= WHAT TO PRODUCE =
What you return should match every entry, character for character.

Stored records
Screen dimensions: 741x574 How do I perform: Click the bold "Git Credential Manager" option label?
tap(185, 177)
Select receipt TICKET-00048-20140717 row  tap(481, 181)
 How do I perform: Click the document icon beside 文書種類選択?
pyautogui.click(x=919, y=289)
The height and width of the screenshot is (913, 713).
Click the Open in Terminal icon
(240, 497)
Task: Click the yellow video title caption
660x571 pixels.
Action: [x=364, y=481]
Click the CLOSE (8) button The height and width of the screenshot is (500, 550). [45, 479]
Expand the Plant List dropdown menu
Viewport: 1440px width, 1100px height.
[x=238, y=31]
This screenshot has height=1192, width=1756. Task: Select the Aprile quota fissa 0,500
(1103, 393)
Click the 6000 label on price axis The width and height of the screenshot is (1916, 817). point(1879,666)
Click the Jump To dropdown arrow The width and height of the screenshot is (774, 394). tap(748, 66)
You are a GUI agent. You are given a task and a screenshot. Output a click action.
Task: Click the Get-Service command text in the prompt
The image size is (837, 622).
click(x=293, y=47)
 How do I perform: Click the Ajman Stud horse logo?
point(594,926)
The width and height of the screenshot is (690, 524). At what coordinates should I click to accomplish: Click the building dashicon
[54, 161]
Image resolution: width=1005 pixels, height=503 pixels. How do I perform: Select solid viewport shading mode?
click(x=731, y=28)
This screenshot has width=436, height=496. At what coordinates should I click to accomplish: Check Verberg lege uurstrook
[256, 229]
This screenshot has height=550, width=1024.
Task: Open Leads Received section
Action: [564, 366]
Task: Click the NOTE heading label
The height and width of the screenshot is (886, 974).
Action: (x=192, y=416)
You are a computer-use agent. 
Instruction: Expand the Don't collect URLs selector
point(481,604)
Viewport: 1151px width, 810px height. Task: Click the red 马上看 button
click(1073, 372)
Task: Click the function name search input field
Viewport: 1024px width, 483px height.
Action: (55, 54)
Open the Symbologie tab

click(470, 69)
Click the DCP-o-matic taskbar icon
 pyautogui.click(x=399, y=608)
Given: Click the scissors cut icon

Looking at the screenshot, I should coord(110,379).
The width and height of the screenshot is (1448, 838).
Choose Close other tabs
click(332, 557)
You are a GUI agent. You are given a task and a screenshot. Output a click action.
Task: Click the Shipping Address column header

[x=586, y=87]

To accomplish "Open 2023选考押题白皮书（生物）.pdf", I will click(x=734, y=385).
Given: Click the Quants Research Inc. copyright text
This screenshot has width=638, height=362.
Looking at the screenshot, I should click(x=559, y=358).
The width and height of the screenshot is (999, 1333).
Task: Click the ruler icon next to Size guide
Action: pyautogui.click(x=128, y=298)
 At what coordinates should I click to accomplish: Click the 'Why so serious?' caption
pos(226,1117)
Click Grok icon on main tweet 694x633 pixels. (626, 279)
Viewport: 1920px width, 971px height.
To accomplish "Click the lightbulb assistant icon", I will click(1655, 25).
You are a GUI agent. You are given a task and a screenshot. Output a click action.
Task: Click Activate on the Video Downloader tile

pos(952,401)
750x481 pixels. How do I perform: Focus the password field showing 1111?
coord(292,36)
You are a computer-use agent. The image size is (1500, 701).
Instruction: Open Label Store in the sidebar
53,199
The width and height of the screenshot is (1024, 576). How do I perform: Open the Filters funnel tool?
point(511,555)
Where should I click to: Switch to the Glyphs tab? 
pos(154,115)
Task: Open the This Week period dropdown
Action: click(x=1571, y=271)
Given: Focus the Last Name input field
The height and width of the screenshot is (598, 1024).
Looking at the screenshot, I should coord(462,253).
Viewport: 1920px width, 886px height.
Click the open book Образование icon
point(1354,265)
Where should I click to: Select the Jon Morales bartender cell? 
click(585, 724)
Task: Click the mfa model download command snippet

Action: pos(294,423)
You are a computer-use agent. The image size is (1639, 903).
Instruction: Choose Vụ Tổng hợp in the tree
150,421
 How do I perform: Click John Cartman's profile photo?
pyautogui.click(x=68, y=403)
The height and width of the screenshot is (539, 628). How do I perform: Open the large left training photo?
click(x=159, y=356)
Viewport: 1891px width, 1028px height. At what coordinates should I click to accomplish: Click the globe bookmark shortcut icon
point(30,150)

= TASK ANSWER =
Screen dimensions: 741x574 How do I perform: Click the bold "Git Credential Manager" option label?
tap(185, 177)
Select receipt TICKET-00048-20140717 row  tap(481, 181)
 How do I perform: Click the document icon beside 文書種類選択?
pyautogui.click(x=919, y=289)
The height and width of the screenshot is (913, 713).
Click the Open in Terminal icon
(240, 497)
Task: Click the yellow video title caption
660x571 pixels.
Action: [x=364, y=481]
Click the CLOSE (8) button The height and width of the screenshot is (500, 550). [45, 479]
Expand the Plant List dropdown menu
Viewport: 1440px width, 1100px height.
[x=238, y=31]
This screenshot has height=1192, width=1756. Task: Select the Aprile quota fissa 0,500
(1103, 393)
Click the 6000 label on price axis The width and height of the screenshot is (1916, 817). point(1879,666)
Click the Jump To dropdown arrow The width and height of the screenshot is (774, 394). tap(748, 66)
You are a GUI agent. You are given a task and a screenshot. Output a click action.
Task: Click the Get-Service command text in the prompt
The image size is (837, 622).
click(x=293, y=47)
 How do I perform: Click the Ajman Stud horse logo?
point(594,926)
The width and height of the screenshot is (690, 524). At what coordinates should I click to accomplish: Click the building dashicon
[54, 161]
Image resolution: width=1005 pixels, height=503 pixels. How do I perform: Select solid viewport shading mode?
click(x=731, y=28)
This screenshot has width=436, height=496. At what coordinates should I click to accomplish: Check Verberg lege uurstrook
[256, 229]
This screenshot has height=550, width=1024.
Task: Open Leads Received section
Action: [564, 366]
Task: Click the NOTE heading label
The height and width of the screenshot is (886, 974).
Action: (x=192, y=416)
You are a computer-use agent. 
Instruction: Expand the Don't collect URLs selector
point(481,604)
Viewport: 1151px width, 810px height. Task: Click the red 马上看 button
click(1073, 372)
Task: Click the function name search input field
Viewport: 1024px width, 483px height.
Action: (55, 54)
Open the Symbologie tab

click(470, 69)
Click the DCP-o-matic taskbar icon
 pyautogui.click(x=399, y=608)
Given: Click the scissors cut icon

Looking at the screenshot, I should coord(110,379).
The width and height of the screenshot is (1448, 838).
Choose Close other tabs
click(332, 557)
You are a GUI agent. You are given a task and a screenshot. Output a click action.
Task: Click the Shipping Address column header

[x=586, y=87]

To accomplish "Open 2023选考押题白皮书（生物）.pdf", I will click(x=734, y=385).
Given: Click the Quants Research Inc. copyright text
This screenshot has width=638, height=362.
Looking at the screenshot, I should click(x=559, y=358).
The width and height of the screenshot is (999, 1333).
Task: Click the ruler icon next to Size guide
Action: pyautogui.click(x=128, y=298)
 At what coordinates should I click to accomplish: Click the 'Why so serious?' caption
pos(226,1117)
Click Grok icon on main tweet 694x633 pixels. (626, 279)
Viewport: 1920px width, 971px height.
To accomplish "Click the lightbulb assistant icon", I will click(1655, 25).
You are a GUI agent. You are given a task and a screenshot. Output a click action.
Task: Click Activate on the Video Downloader tile

pos(952,401)
750x481 pixels. How do I perform: Focus the password field showing 1111?
coord(292,36)
You are a computer-use agent. The image size is (1500, 701).
Instruction: Open Label Store in the sidebar
53,199
The width and height of the screenshot is (1024, 576). How do I perform: Open the Filters funnel tool?
point(511,555)
Where should I click to: Switch to the Glyphs tab? 
pos(154,115)
Task: Open the This Week period dropdown
Action: click(x=1571, y=271)
Given: Focus the Last Name input field
The height and width of the screenshot is (598, 1024).
Looking at the screenshot, I should coord(462,253).
Viewport: 1920px width, 886px height.
Click the open book Образование icon
point(1354,265)
Where should I click to: Select the Jon Morales bartender cell? 
click(585, 724)
Task: Click the mfa model download command snippet

Action: pos(294,423)
You are a computer-use agent. The image size is (1639, 903).
Instruction: Choose Vụ Tổng hợp in the tree
150,421
 How do I perform: Click John Cartman's profile photo?
pyautogui.click(x=68, y=403)
The height and width of the screenshot is (539, 628). How do I perform: Open the large left training photo?
click(x=159, y=356)
Viewport: 1891px width, 1028px height. At what coordinates should I click to accomplish: Click the globe bookmark shortcut icon
point(30,150)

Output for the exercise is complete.